Второе сердце

22
18
20
22
24
26
28
30

— Все бабы слабы! Думала, я — не чета другим, оказалось — такая же!

Лариса взяла лежащие на скамейке сигареты, закурила.

— Я смотрю иногда, Федя, вокруг — у каждого своя авария, мало кому без нее жизнь прожить удается! Развод — авария, болезнь тяжелая — авария, смерть близкого человека — авария! Иной вроде и спокойно ехал, к финишу подкатывает, да оглянется вдруг назад и что видит: не то всю жизнь делал, не так жил, не той дорогой ехал. Тихая, получается, запоздалая, но — та же авария!.. А в общем-то, что мне сейчас до других?! Во мне, Федя, лютая казнь совершается… Лютая! И всего-то — за одну ночь…

— Какая казнь, что за казнь?! Не в наших ли все руках?

— Нет, Феденька! Нет  н а ш и х  рук! Ничего нет — н а ш е г о! Моя казнь — это моя казнь! Только моя. А ты уж сам по себе, отдельно казнись… Помнишь, когда я с тобой в первый раз отказалась по телефону разговаривать?

— Помню.

— От Алексея в тот день письмо пришло: о том, что досрочно освобождается, сообщил… Прочла я, представила свою встречу с ним, грохнулась на диван и завыла… За все отревела: и за ночь ту проклятую, и что в кино с тобой ходила, в кафе-мороженицах сиживала — веселилась, целовать разрешала на прощание…

— Лариса…

— Я тебе как-то сказала, что замуж, возможно, пошла бы за тебя, если бы раньше, чем Алексея, встретила… Зря сказала, по затмению… Нет, пошла бы, конечно, пошла!
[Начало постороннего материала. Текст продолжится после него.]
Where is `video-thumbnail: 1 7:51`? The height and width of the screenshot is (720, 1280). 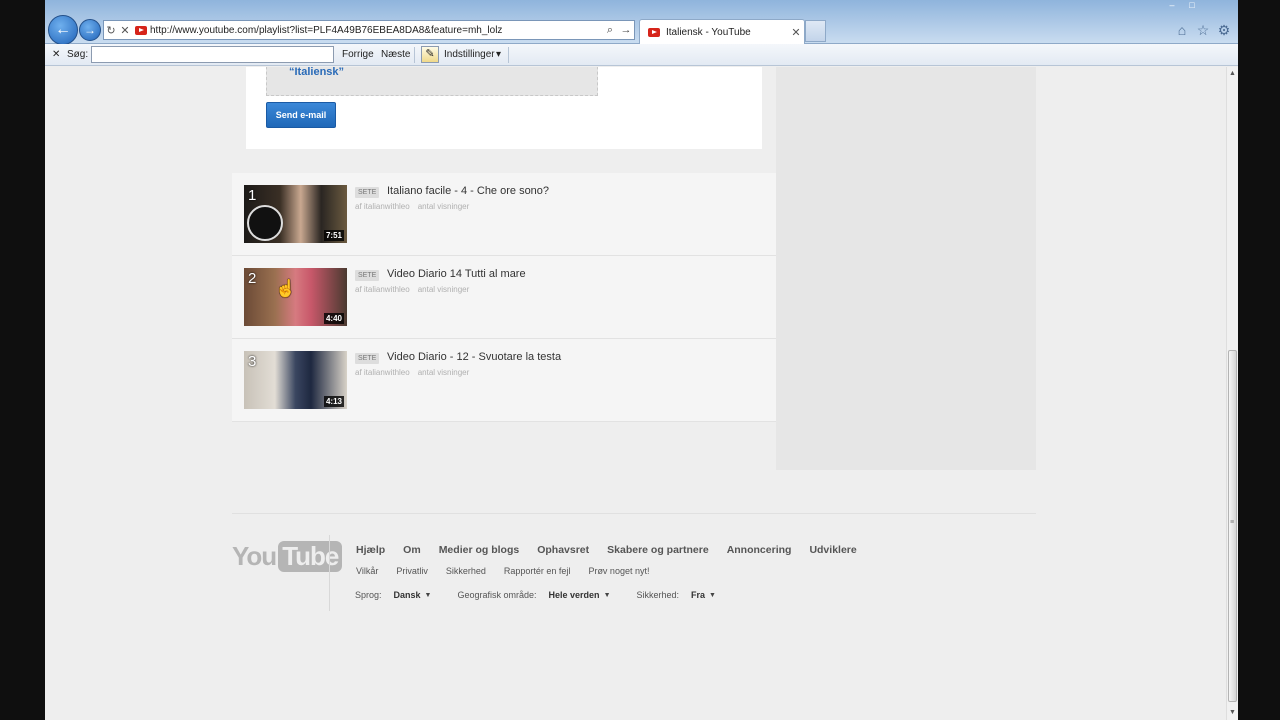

Но повстречайся мне потом Алексей да помани — бросила бы тебя, Федор, бросила бы! Это уж — совершенно точно…

5

Электрические часы над проходной таксомоторного парка показывали двенадцать. За открытыми, перегороженными провисшей цепью воротами виднелись ряды почему-либо не выехавших или вернувшихся с линии машин. Над территорией парка, перехлестываясь через бетонный забор на соседние участки, разливался из репродуктора хрипловатый женский голос: «Водитель машины 85-83, зайдите к заместителю начальника колонны… Водитель машины 82-88, вас просят зайти в профком…»
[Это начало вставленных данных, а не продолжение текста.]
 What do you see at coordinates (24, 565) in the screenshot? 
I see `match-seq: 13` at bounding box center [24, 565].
Из проходной неторопливой походкой хорошо поработавших людей вышли трое автослесарей: двое пожилых — седой и лысый — и парнишка. Пожилых в парке так и звали — Седой да Лысый; парнишки в их бригаде время от времени сменялись, а они вот уже третий год работали вместе.

Слесари обогнули угол забора и сразу за углом — в тупике перед начинающимся пустырем — сели на груду бревен; жмурясь на раскалившееся к полудню солнце, разделись: парнишка до пояса, пожилые до маек, расстелили газету, повытаскивали из принесенных с собой сумок свертки с едой.

— Пообедаем — сходишь, Борис, на склад за запчастями, — толкнул парнишку локтем Лысый. — На верстаке в тисках бумажка мной оставлена, я там, что надо получить, записал. Возьми тележку — на себе всего не утащишь.

— Пружины подвески не забыл? — спросил Седой.

— Вписал.

— Старые еще пойдут — целые, их недавно меняли… — вмешался парнишка, дочищая синеватое под скорлупой яйцо.

— Что я написал, то и возьмешь!

— Добили ухари машину — руки-ноги бы им поотрывать! — Седой оторвал угол молочного пакета. — За три месяца новенькую в рухлядь превратили!

— Железно: половину гаек зубилом срубать приходится — никакой ключ не берет! — поддакнул парнишка.